Background: Argonaute2 protein (Ago2) is a key component of RNA-induced gene silencing complex, which is crucial for microRNA-mediated repression of target genes. The function of Ago2 in the mouse oocyte and early embryonic development is less well characterized but it is likely to have an important role in regulating maternally inherited mRNA. We have examined the role of Ago2 by conditional deletion of the gene in developing oocytes.

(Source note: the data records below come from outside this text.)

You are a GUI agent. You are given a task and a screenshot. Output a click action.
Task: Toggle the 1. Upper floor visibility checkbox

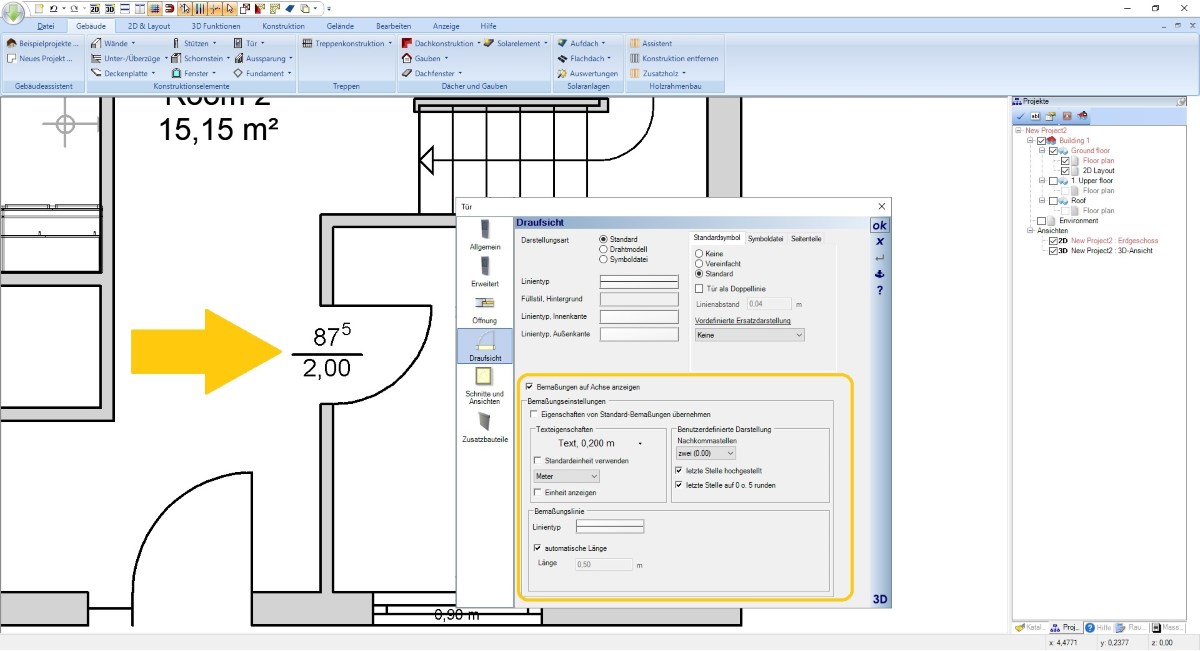(x=1054, y=181)
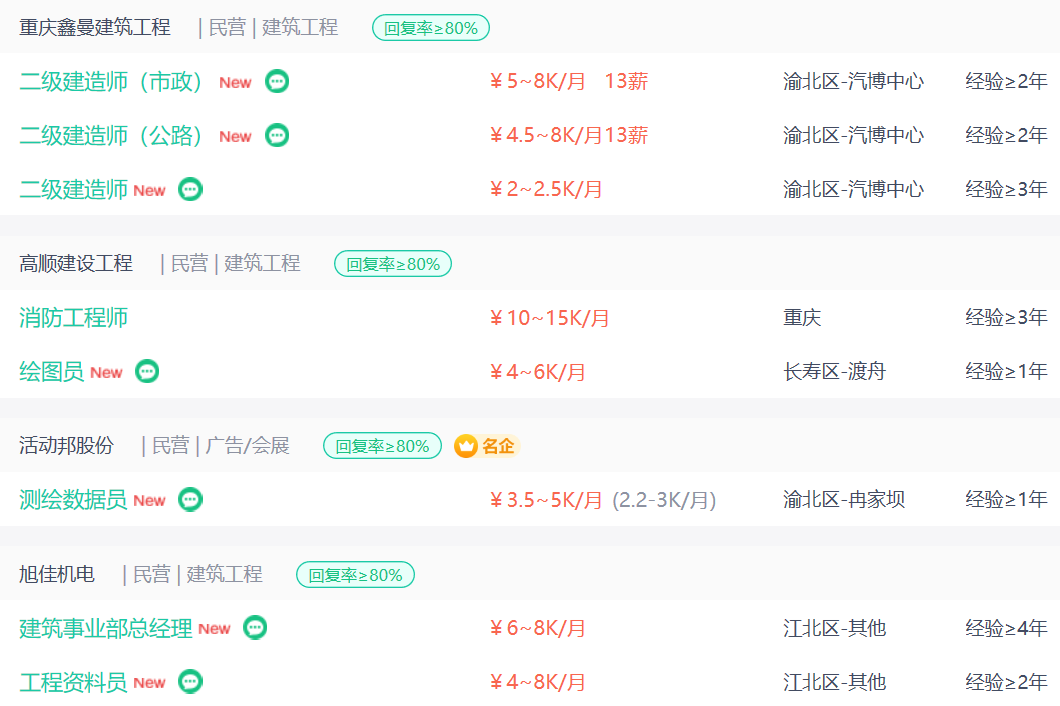Viewport: 1060px width, 706px height.
Task: Open 建筑事业部总经理 posting
Action: (105, 628)
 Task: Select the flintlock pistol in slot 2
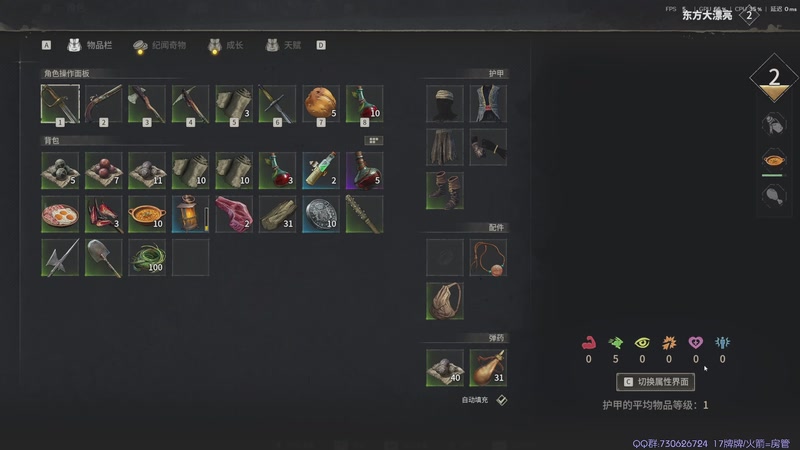(104, 104)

Results: Ago2 was deleted specifically in the growing oocytes. Although the Ago2-deficient oocytes are able to develop to mature oocytes, they have abnormal spindles and chromosomes that are unable to cluster together properly. This phenotype is very similar to the phenotype of Dicer-deficient oocytes. We examined the microRNA expression profile in the Ago2-deficient oocyte and found that the expression of most microRNAs was reduced by more than 80%. To determine the downstream genes that are regulated by Ago2, we used microarray analysis on Ago2-deficient oocytes and found that 512 genes were upregulated and 1,073 genes were downregulated (FC > 2, P < 0.05).
Conclusion: Our study shows that Ago2 has a key function in the mouse oocyte through global regulation of microRNA stability, and through this mechanism it affects gene expression in developing oocytes.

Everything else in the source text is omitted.